Australia’s latest 2Q 2025 earnings season just wrapped up with a mixed scorecard, roughly an even split between companies that beat and missed expectations. While that marks a step down from the stronger beat ratios seen in recent years, there were still encouraging signs. That being said, investors showed little patience for disappointment, as misses were punished more heavily than usual, while positive surprises were rewarded handsomely.

Overall, earnings growth for FY25 remains subdued, but signs of life in consumer activity and improving corporate sentiment suggest the economic backdrop may be turning a corner.

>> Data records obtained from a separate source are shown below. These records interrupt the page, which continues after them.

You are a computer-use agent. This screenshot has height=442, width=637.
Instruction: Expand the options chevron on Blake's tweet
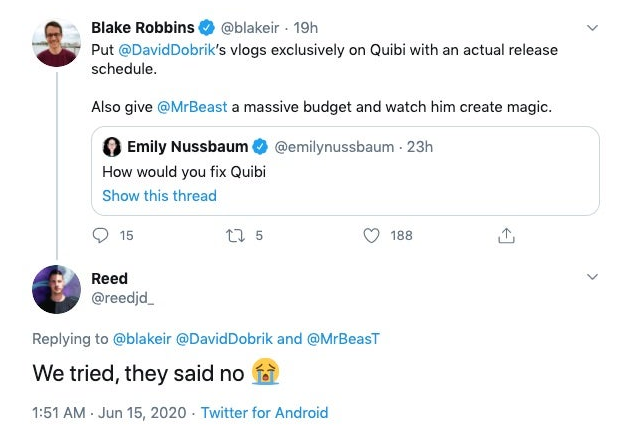(x=592, y=27)
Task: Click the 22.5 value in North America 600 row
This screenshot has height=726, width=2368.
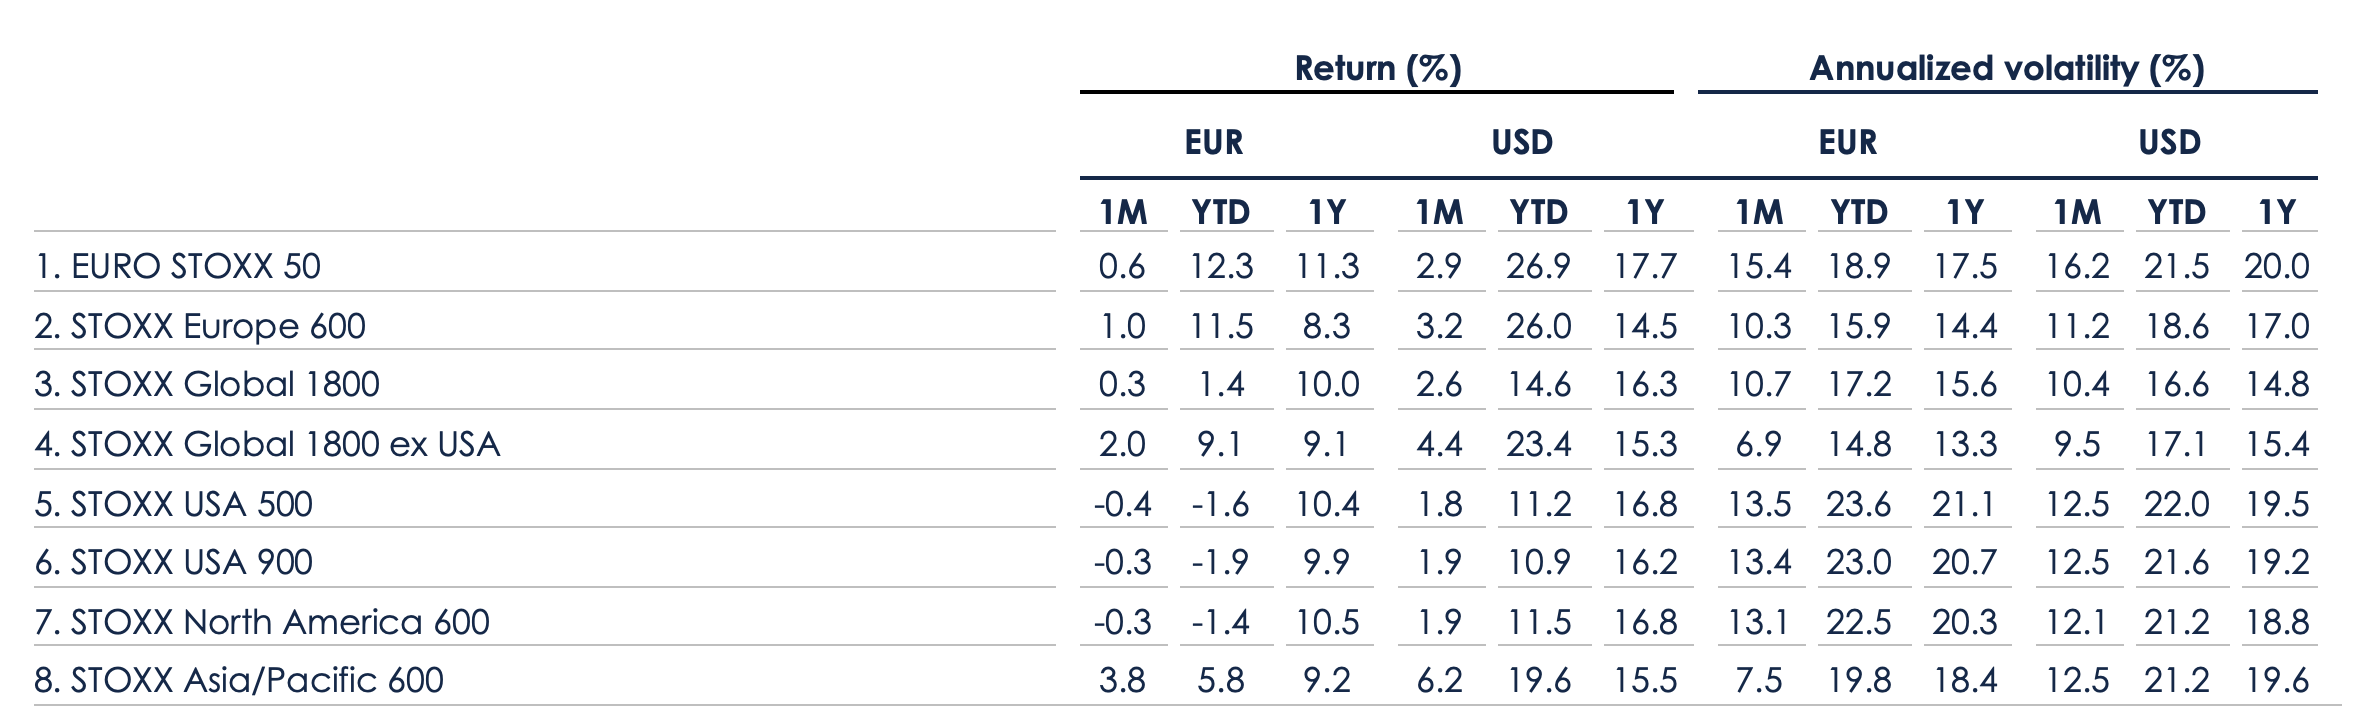Action: click(x=1858, y=622)
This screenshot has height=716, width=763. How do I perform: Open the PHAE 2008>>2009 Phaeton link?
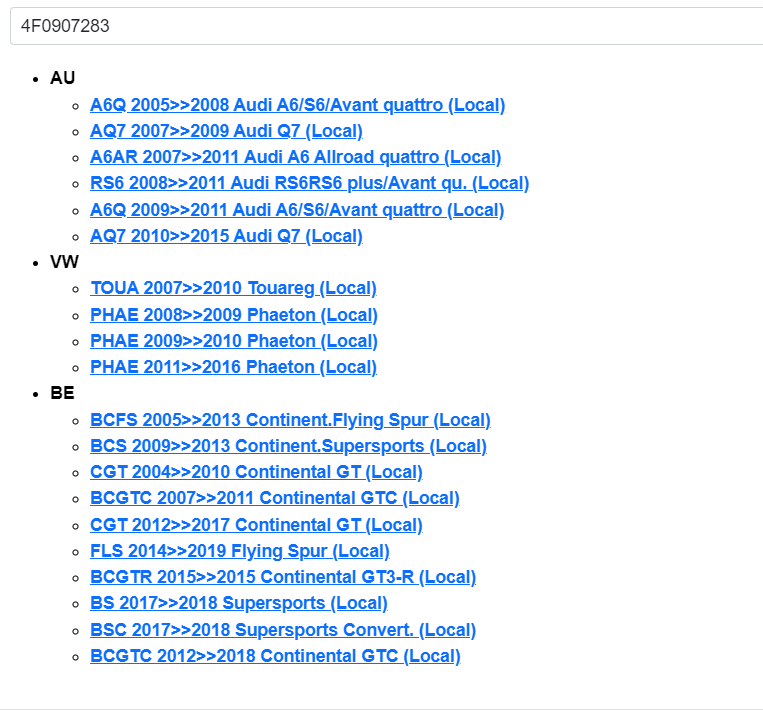pos(233,315)
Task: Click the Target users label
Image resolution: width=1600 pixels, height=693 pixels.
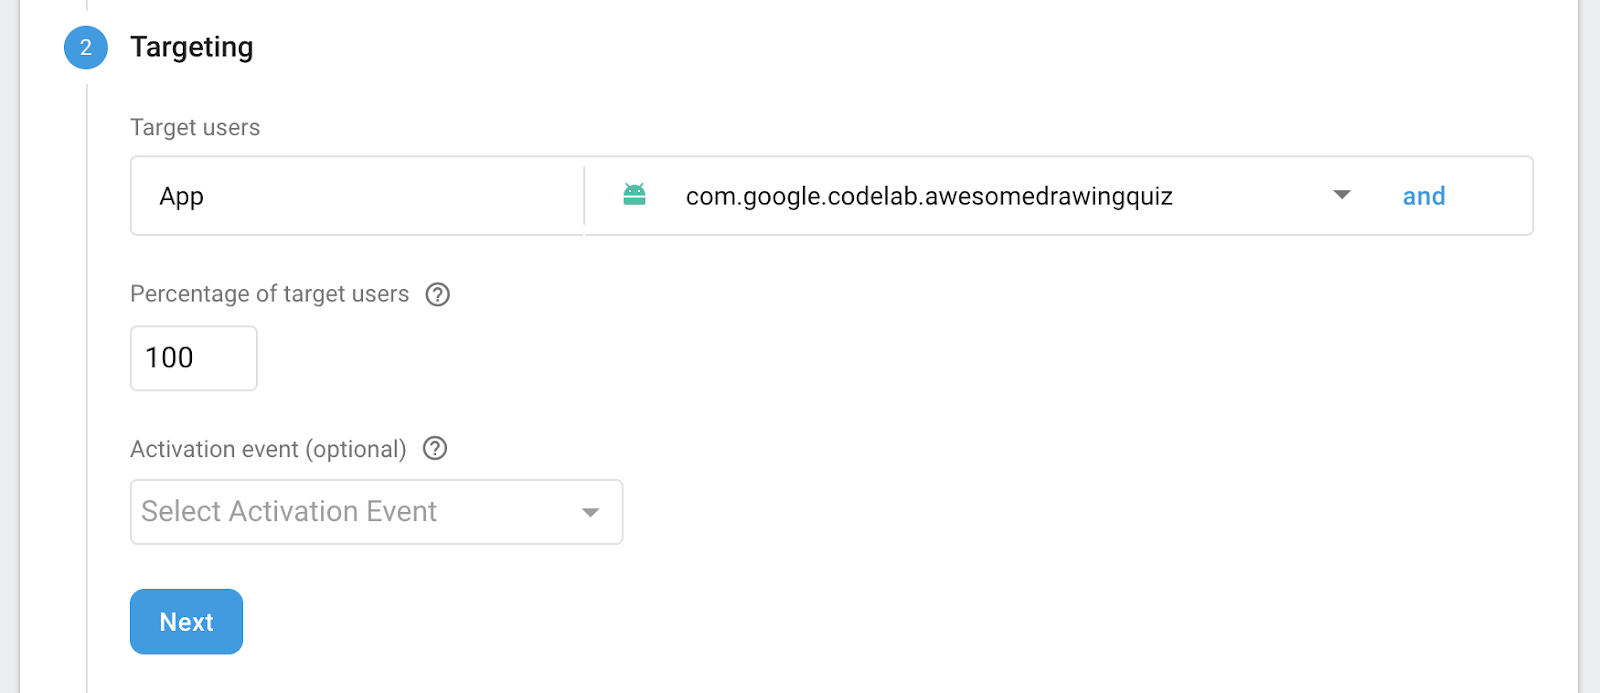Action: (195, 128)
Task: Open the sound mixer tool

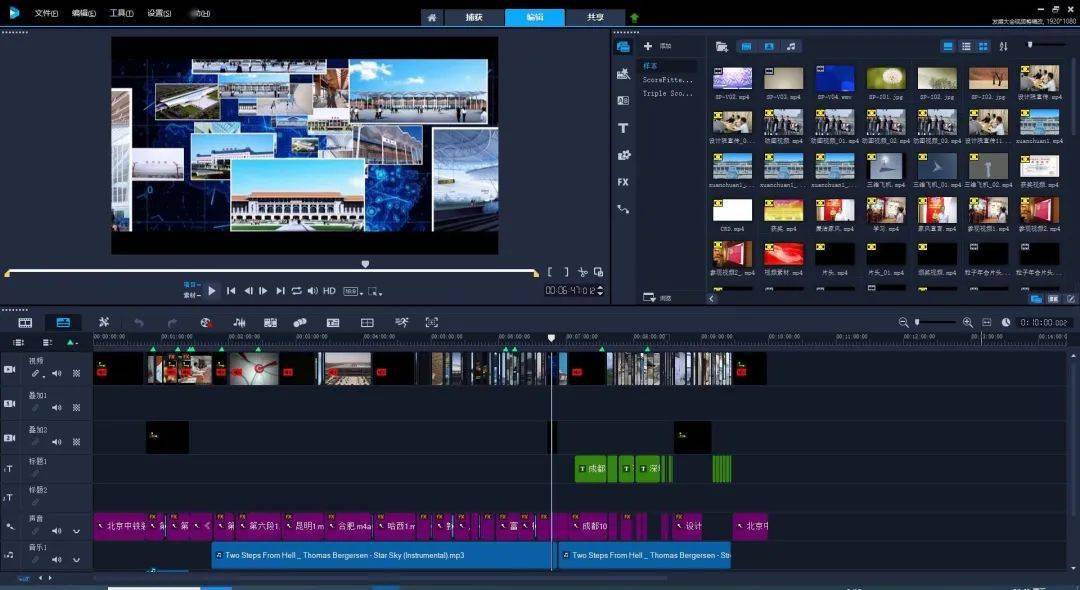Action: (239, 322)
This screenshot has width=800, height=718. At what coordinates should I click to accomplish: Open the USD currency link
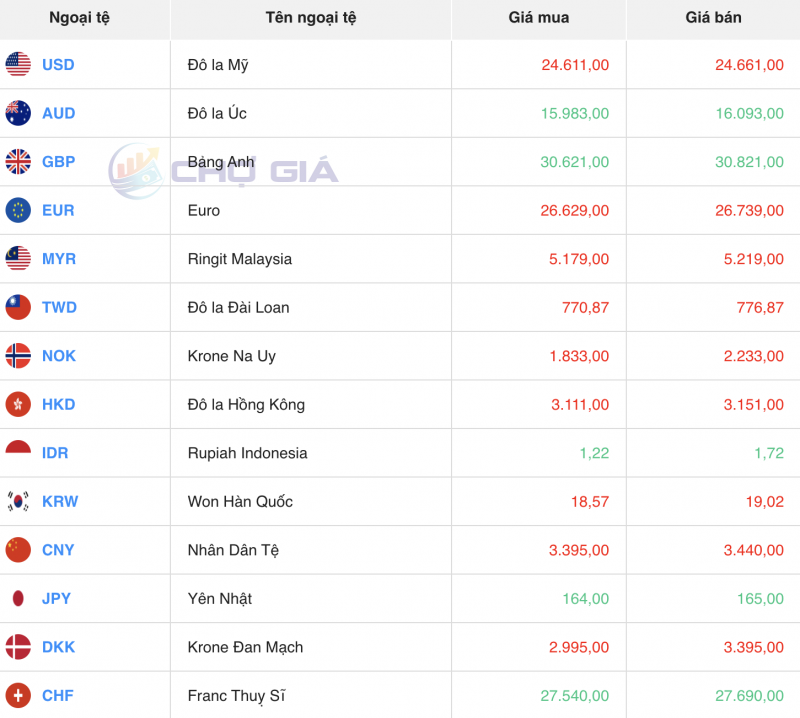pyautogui.click(x=58, y=65)
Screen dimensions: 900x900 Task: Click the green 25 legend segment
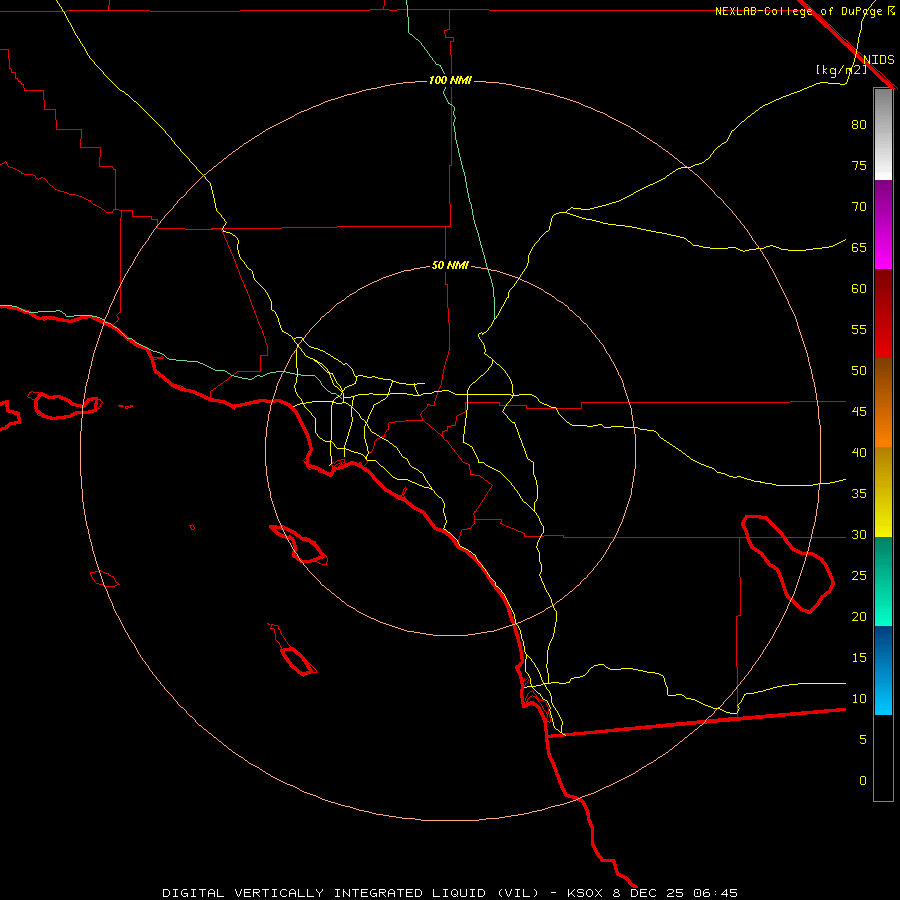point(883,581)
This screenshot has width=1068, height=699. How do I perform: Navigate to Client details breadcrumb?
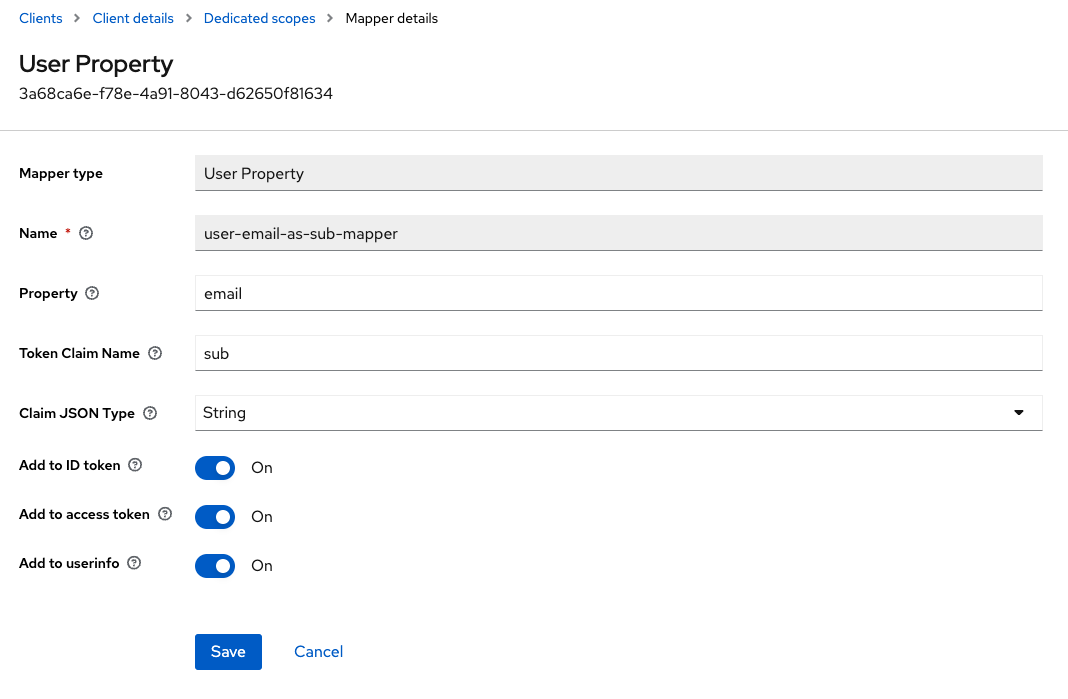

At a portfolio level, we were pleased to see holdings in the Cutcher & Neale Australian Shares Model deliver positive results, with many of our core holdings not only weathering the earnings test but outperforming expectations.

The Good: A String of Standouts

Several of our holdings reported positively, most notably:

  • Seek (SEK) rewarded patient holders, with earnings resilience amid a tight jobs market and digital platform strength.
  • Harvey Norman (HVN) impressed, with its cost discipline and sales strength reflecting stabilising consumer demand, an early beneficiary of easing financial conditions.
  • NextDC (NXT) and Life360 (360) each reported results that beat expectations, benefiting from ongoing tech infrastructure demand and consumer digital habits.
  • Brambles (BXB) delivered strong free cash flow and reaffirmed its asset efficiency story. A US$400m buyback was the icing on the cake.
  • Generation Development Group (GDG) showed revenue more than doubling thanks to the Lonsec merger, a new acquisition and steady growth in investment bonds and managed accounts. Earnings came in ahead of expectations and management sounded upbeat about future opportunities, especially in adviser platforms and product innovation.
  • Qantas (QAN) posted a solid result amid a travel rebound, navigating cost pressures with improving load factors and loyalty performance.

From Defensive Giant to Portfolio Drag

On the other side of the ledger, one of our holdings, CSL (CSL), stumbled. The biotech giant’s earnings quality was underwhelming, with margin pressure at CSL Behring and soft immunoglobulin sales. Guidance disappointed, and critically, management abandoned their margin recovery timeline.

Glad we Sold It

One of the best moves this reporting season wasn’t a stock we held, it was one we recently sold. James Hardie (JHX) reported one of the worst results across the ASX, with a massive earnings miss which led to a ~43% cut to FY26 EPS forecasts. Our timely decision to exit JHX proved fortuitous. Sometimes, not owning something is just as important as owning the right things.

Looking Ahead: Selective Optimism

Overall, this earnings season gave credence to our investment approach and portfolio positioning. Results were mixed at the index level, but many of our holdings shone through the noise.

We remain selective but optimistic. Our exposure remains skewed towards businesses with quality fundamentals and structural tailwinds.

 

The week ahead

A quiet week ahead locally, as the NAB Business Conditions and Confidence will be released, along with the Westpac Consumer Confidence. 

Overseas, investors will gain access to China's Consumer Price Index, along with their imports and exports. In the US, the Consumer Price Index will also be released, as well as Initial Jobless Claims.